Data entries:
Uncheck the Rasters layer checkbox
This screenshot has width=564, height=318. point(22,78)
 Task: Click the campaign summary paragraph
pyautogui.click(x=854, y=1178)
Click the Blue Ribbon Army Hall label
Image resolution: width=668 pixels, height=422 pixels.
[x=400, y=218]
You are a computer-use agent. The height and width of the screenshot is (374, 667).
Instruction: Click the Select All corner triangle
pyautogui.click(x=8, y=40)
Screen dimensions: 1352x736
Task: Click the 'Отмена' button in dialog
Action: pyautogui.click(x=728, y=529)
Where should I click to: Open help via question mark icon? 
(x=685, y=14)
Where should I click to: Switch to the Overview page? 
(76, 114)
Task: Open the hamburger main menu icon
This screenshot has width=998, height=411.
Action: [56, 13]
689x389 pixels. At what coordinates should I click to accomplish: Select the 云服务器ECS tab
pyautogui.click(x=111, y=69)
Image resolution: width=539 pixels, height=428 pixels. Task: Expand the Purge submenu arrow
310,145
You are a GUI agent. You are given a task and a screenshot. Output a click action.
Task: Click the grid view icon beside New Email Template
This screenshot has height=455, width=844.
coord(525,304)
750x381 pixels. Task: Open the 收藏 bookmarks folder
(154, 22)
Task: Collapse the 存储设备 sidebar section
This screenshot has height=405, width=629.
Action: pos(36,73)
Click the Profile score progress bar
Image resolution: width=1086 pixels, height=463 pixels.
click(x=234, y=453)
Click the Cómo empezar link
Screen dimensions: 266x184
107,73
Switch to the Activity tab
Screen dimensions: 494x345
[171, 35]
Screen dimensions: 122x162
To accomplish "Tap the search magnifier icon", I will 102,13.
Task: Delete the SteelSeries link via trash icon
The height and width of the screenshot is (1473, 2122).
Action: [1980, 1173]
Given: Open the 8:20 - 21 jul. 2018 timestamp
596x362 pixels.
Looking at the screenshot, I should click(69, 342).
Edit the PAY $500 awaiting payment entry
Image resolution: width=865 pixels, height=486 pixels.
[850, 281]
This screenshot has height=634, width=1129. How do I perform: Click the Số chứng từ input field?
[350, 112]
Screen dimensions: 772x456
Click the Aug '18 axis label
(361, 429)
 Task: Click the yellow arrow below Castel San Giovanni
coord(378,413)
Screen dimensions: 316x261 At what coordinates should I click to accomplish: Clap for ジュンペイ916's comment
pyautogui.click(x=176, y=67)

» EXERCISE DETAILS
Rewrite the lines above, changing every "Where should I click to" to "What should I click to" and leaving everything else as it is.

» ANSWER FOR THE TASK
Uncheck the Rasters layer checkbox
This screenshot has width=564, height=318. point(22,78)
 Task: Click the campaign summary paragraph
pyautogui.click(x=854, y=1178)
Click the Blue Ribbon Army Hall label
Image resolution: width=668 pixels, height=422 pixels.
[x=400, y=218]
You are a computer-use agent. The height and width of the screenshot is (374, 667).
Instruction: Click the Select All corner triangle
pyautogui.click(x=8, y=40)
Screen dimensions: 1352x736
Task: Click the 'Отмена' button in dialog
Action: pyautogui.click(x=728, y=529)
What should I click to: Open help via question mark icon? 
(x=685, y=14)
What should I click to: Switch to the Overview page? 
(76, 114)
Task: Open the hamburger main menu icon
This screenshot has width=998, height=411.
Action: [56, 13]
689x389 pixels. At what coordinates should I click to accomplish: Select the 云服务器ECS tab
pyautogui.click(x=111, y=69)
Image resolution: width=539 pixels, height=428 pixels. Task: Expand the Purge submenu arrow
310,145
You are a GUI agent. You are given a task and a screenshot. Output a click action.
Task: Click the grid view icon beside New Email Template
This screenshot has height=455, width=844.
coord(525,304)
750x381 pixels. Task: Open the 收藏 bookmarks folder
(154, 22)
Task: Collapse the 存储设备 sidebar section
This screenshot has height=405, width=629.
Action: pos(36,73)
Click the Profile score progress bar
Image resolution: width=1086 pixels, height=463 pixels.
click(x=234, y=453)
Click the Cómo empezar link
Screen dimensions: 266x184
107,73
Switch to the Activity tab
Screen dimensions: 494x345
[171, 35]
Screen dimensions: 122x162
To accomplish "Tap the search magnifier icon", I will 102,13.
Task: Delete the SteelSeries link via trash icon
The height and width of the screenshot is (1473, 2122).
Action: [1980, 1173]
Given: Open the 8:20 - 21 jul. 2018 timestamp
596x362 pixels.
Looking at the screenshot, I should click(69, 342).
Edit the PAY $500 awaiting payment entry
Image resolution: width=865 pixels, height=486 pixels.
[850, 281]
This screenshot has height=634, width=1129. How do I perform: Click the Số chứng từ input field?
[350, 112]
Screen dimensions: 772x456
Click the Aug '18 axis label
(361, 429)
 Task: Click the yellow arrow below Castel San Giovanni
coord(378,413)
Screen dimensions: 316x261 At what coordinates should I click to accomplish: Clap for ジュンペイ916's comment
pyautogui.click(x=176, y=67)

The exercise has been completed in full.